__Extract to read__:

The experiences on those school papers gave me a sense of direction and dedication that have stood me in great stead throughout my life. Little did I dream, however, that I would someday become a White House correspondent covering presidents, oftentimes at eyeball range, with the audacity and insouciance to interrogate them and put them on the spot. Then again, asking questions was never a problem for me.

I am often asked whether I had any role models when I was growing up. Without a moment's hesitation I always reply, "My parents." My teachers inspired me, but my par ents were my foundation and my guiding lights.

My father, George, immigrated to the United States in 1892 from Tripoli, Syria, which later became part of Lebanon. He was seventeen at the time and traveled in steerage. His possessions consisted of a few cents in his pocket and a small pouch he wore around his neck that contained a prayer in Arabic for voyagers. To this day, in my family, we say we're glad our father did not miss the boat.

At Ellis Island, the immigration officer Anglicized his surname, Antonious, to Thomas and sent him on his way to Winchester, Kentucky, where he had relatives. He bought a wagon, loaded it up with fruit, vegetables, linens, candy and tobacco and sold them around the countryside.

__Work instructions__:
Please copy word for word the stretch of the memoir excerpt from "My father, George, immigrated" through "around the countryside.". None of the lines relate to the memoir excerpt.

__Provided material__:
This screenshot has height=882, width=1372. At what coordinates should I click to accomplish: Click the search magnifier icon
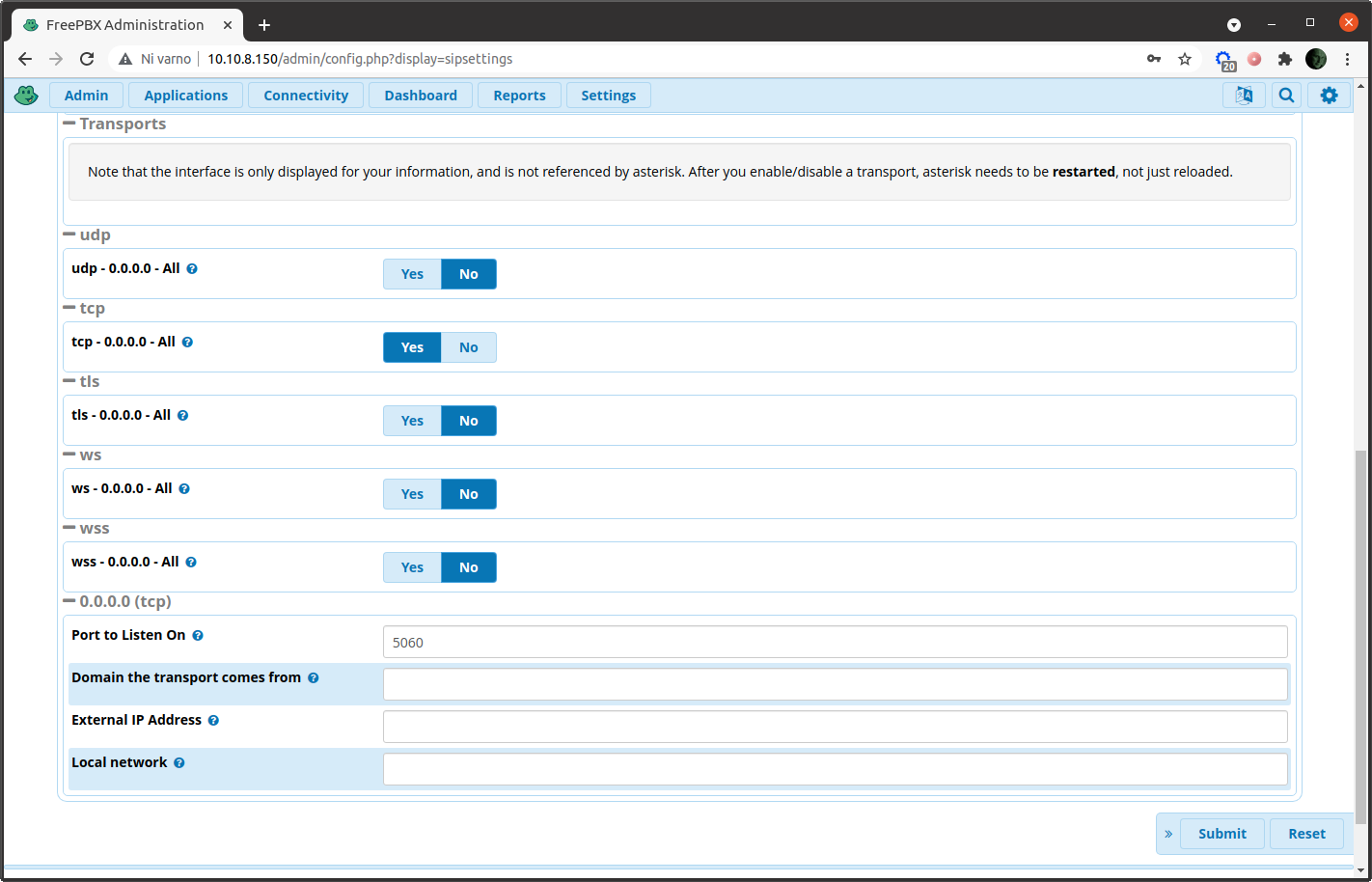tap(1286, 95)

__Reply__:
My father, George, immigrated to the United States in 1892 from Tripoli, Syria, which later became part of Lebanon. He was seventeen at the time and traveled in steerage. His possessions consisted of a few cents in his pocket and a small pouch he wore around his neck that contained a prayer in Arabic for voyagers. To this day, in my family, we say we're glad our father did not miss the boat.

At Ellis Island, the immigration officer Anglicized his surname, Antonious, to Thomas and sent him on his way to Winchester, Kentucky, where he had relatives. He bought a wagon, loaded it up with fruit, vegetables, linens, candy and tobacco and sold them around the countryside.